□ Daegu Gyeongbuk Institute of Science & Technology (DGIST, President Yang Kook) Professor Hongsoo Choi’s team from the Department of Robotics and Mechatronic Engineering collaborated with Professor Sung-Won Kim’s team at St. Mary’s Hospital in Seoul, Catholic University of Korea, and Prof. Bradley J. Nelson’s team at ETH Zurich to develop technology that produces over 100 microrobots per minute that can be disintegrated in the body.
□ Microrobots aiming to minimize Targeted precision therapy can be made in different ways. Among them, the ultra-fine 3D printing technology called two-photon polymerization method, a method that triggers polymerization by crossing two lasers in synthetic resin, is the most widely used. This technology can produce a structure with nanometric precision. However, a disadvantage exists in that the production of a microrobot takes time because the voxels, the pixels made by 3D printing, must be cured successively. In addition, the magnetic nanoparticles contained in the robot can block the path of light during the two-photon polymerization process. This process result may not be uniform when using high concentration magnetic nanoparticles.
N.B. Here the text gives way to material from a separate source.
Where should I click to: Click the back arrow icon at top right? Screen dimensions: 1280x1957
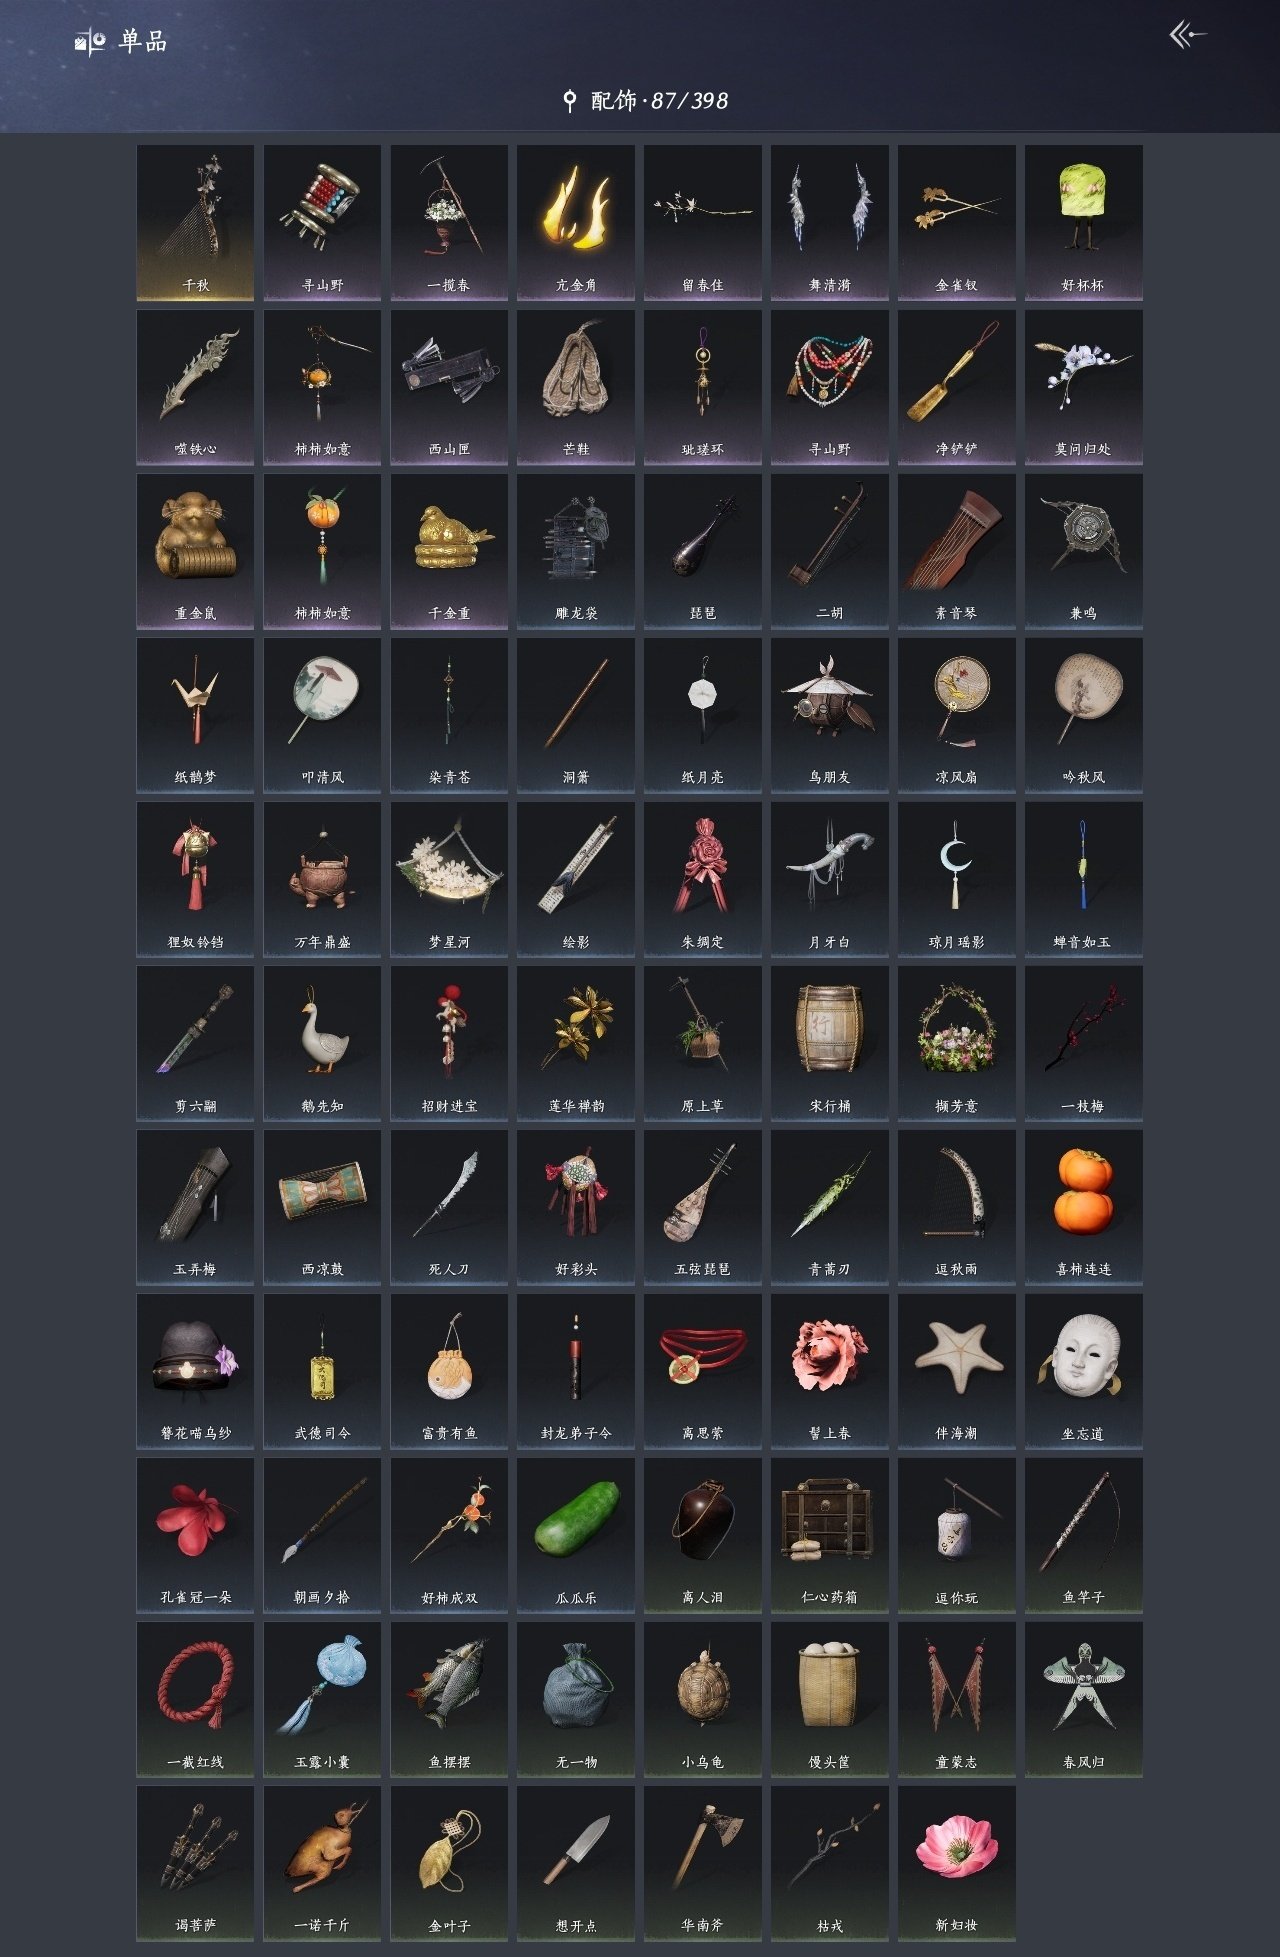(1187, 36)
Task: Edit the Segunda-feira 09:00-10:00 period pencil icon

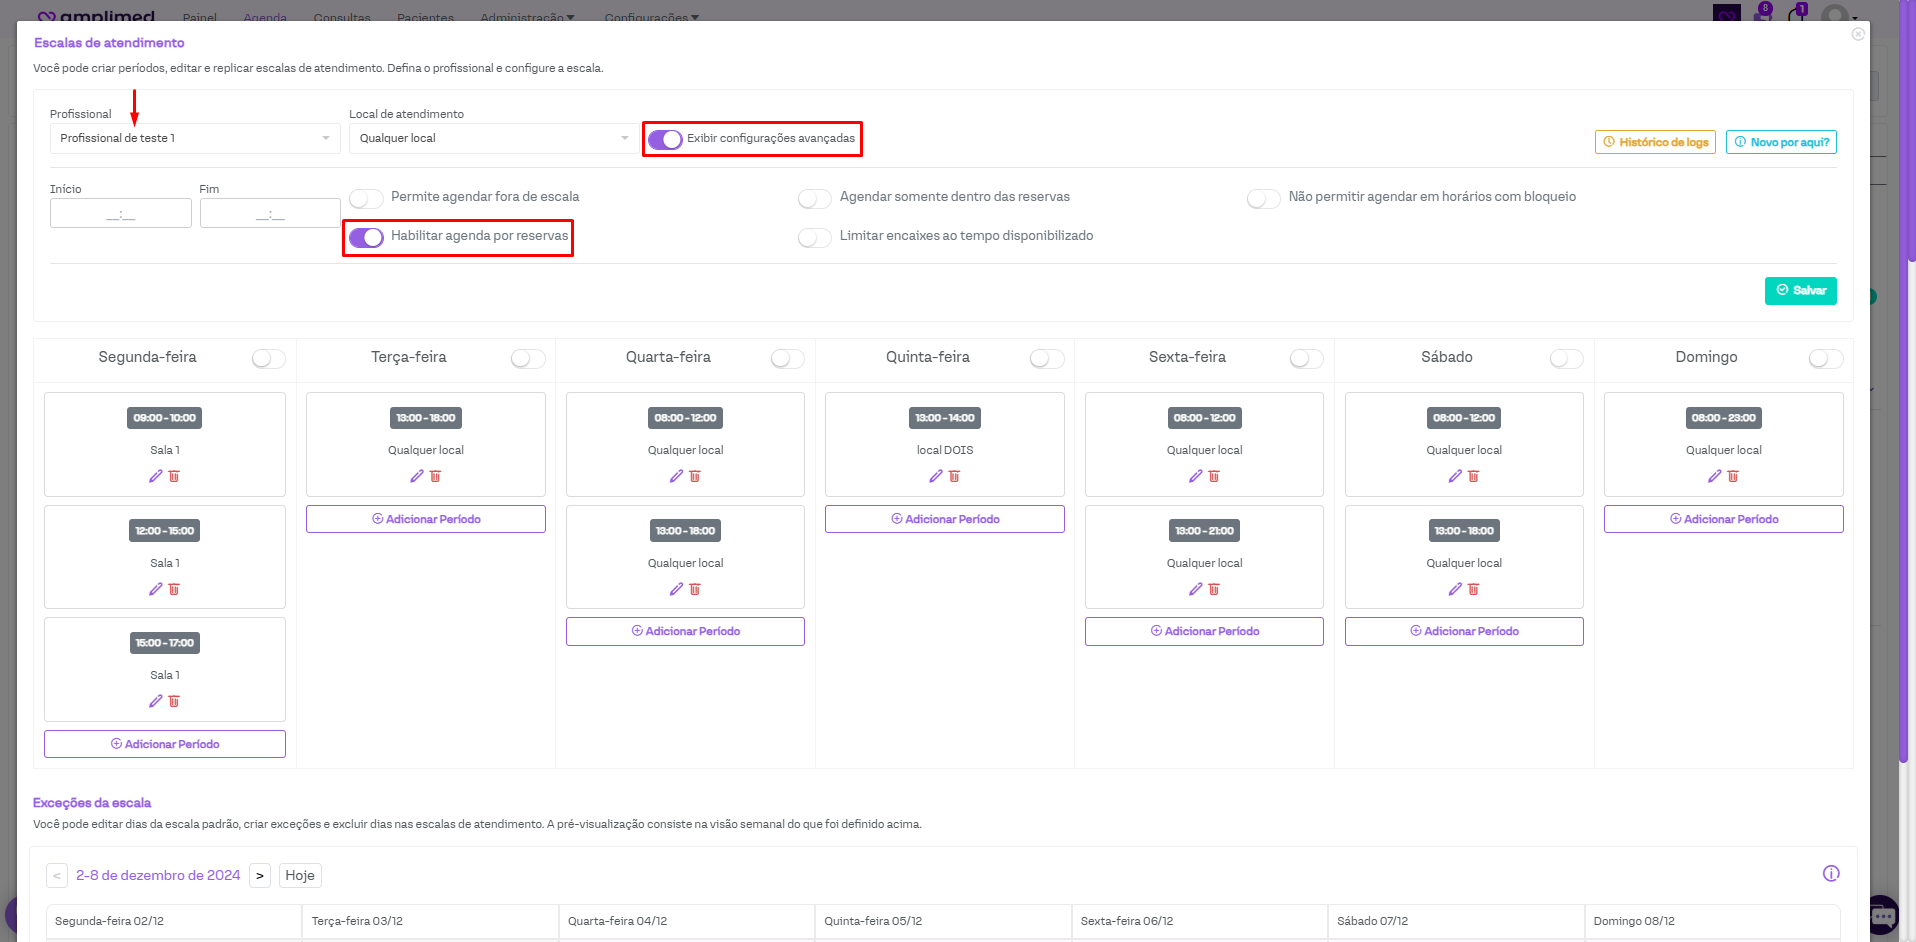Action: pos(155,476)
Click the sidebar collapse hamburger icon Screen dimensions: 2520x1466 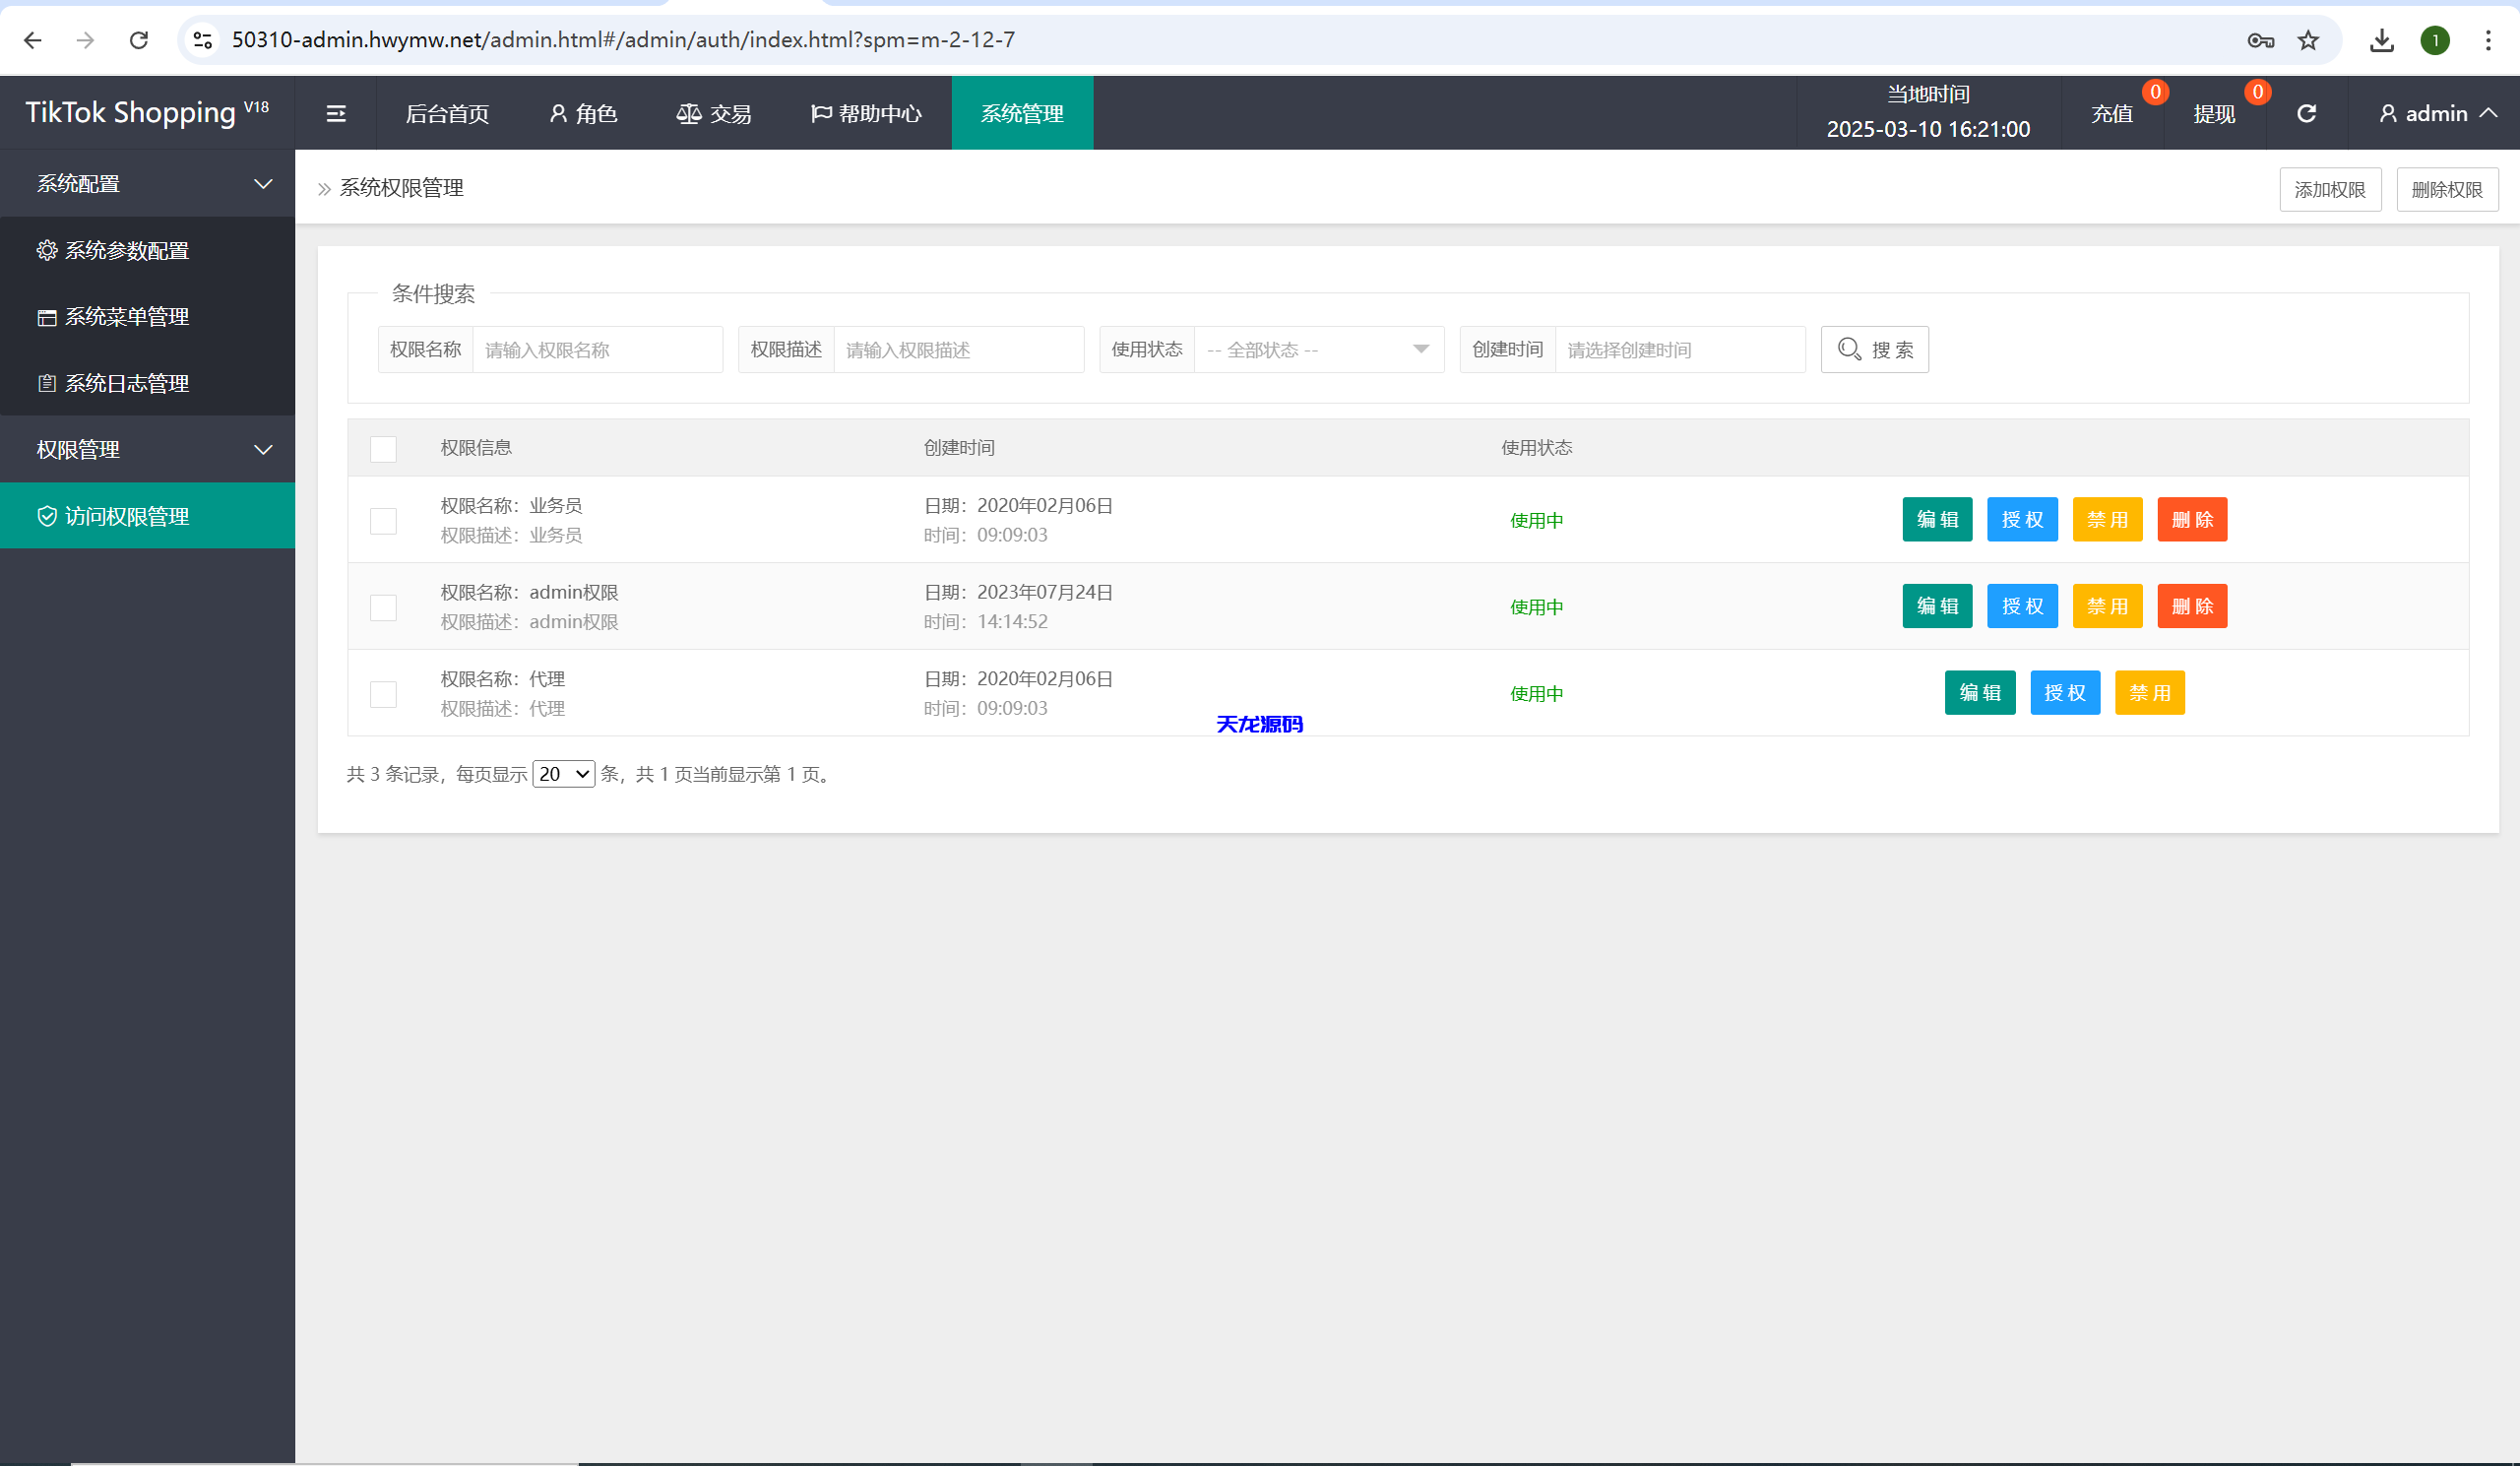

□ To overcome the limitations of the existing microrobots manufacturing method, DGIST Professor Hongsoo Choi’s research team developed a method to create microrobots at a high speed of 100 per minute by flowing a mixture of magnetic nanoparticles and gelatin methacrylate, which is biodegradable and can be cured by light, in the microfluidic chip. That’s over 10,000 times faster than using the existing two-photon polymerization method to make microrobots.
□ Next, the microrobot produced with this technology was cultured with human nasal stem cells taken from the human nose to induce stem cell adhesion to the surface of the microrobot. Through this process, a microrobot carrying stem cells, comprising magnetic nanoparticles inside and stem cells attached to the outer surface, was made. The robot moves when the magnetic nanoparticles inside the robot react to an external magnetic field and can be moved to a desired position.
□ Selective cell delivery was difficult with existing stem cell therapy. However, the stem cell-bearing microrobot can move to a desired location by controlling the magnetic field generated by the real-time electromagnetic field control system. The research team conducted an experiment to examine whether the stem cell-carrying microrobot could reach the target point by passing through a maze-like microchannel, and therefore confirmed that the robot could move to the desired location.
□ In addition, the degradability of the microrobot was assessed by incubating the stem cell-bearing microrobot with a degrading enzyme. After 6 h of incubation, the microrobot was completely disintegrated, and the magnetic nanoparticles inside the robot were collected by the magnetic field generated by the magnetic field control system. Stem cells proliferated where the microrobot was disintegrated. Subsequently, the stem cells were made to differentiate into nerve cells to confirm normal differentiation; the stem cells differentiated into nerve cells after about 21 days. This experiment verified that the delivery of stem cells to a desired location using a microrobot was possible and that the delivered stem cells could serve as a precision-targeted therapeutic agent by exhibiting proliferation and differentiation.
□ In addition, the research team confirmed whether the stem cells delivered by the microrobot showed normal electrical and physiological characteristics. The ultimate goal of this study is to ensure that the stem cells delivered by the robot normally fulfill their role as a bridge in a state where the connection between existing nerve cells is disconnected. To confirm this, hippocampal neurons extracted from rat embryos that stably emit electrical signals were used. The corresponding cell was attached to the surface of the microrobot, cultured on an electrode microchip, and electrical signals were observed from hippocampal neurons after 28 days. Thanks to this, the microrobot has been verified to correctly fulfill its role as a cell delivery platform.
□ Professor Hongsoo Choi of DGIST said: “We expect that the technologies developed in this study, such as mass production of microrobots, precise operation by electromagnetic fields, as well as administration and stem cell differentiation, greatly increase the effectiveness of targeted precision therapy in the future. .”
□ In the meantime, the results of this study were published on June 23 in the world-renowned international scientific journal Small (top 7.10% in the multidisciplinary) and was carried out with the support of the National Science Challenges Support & Network, National Research Foundation of Korea, and the Ministry of Science and ICT.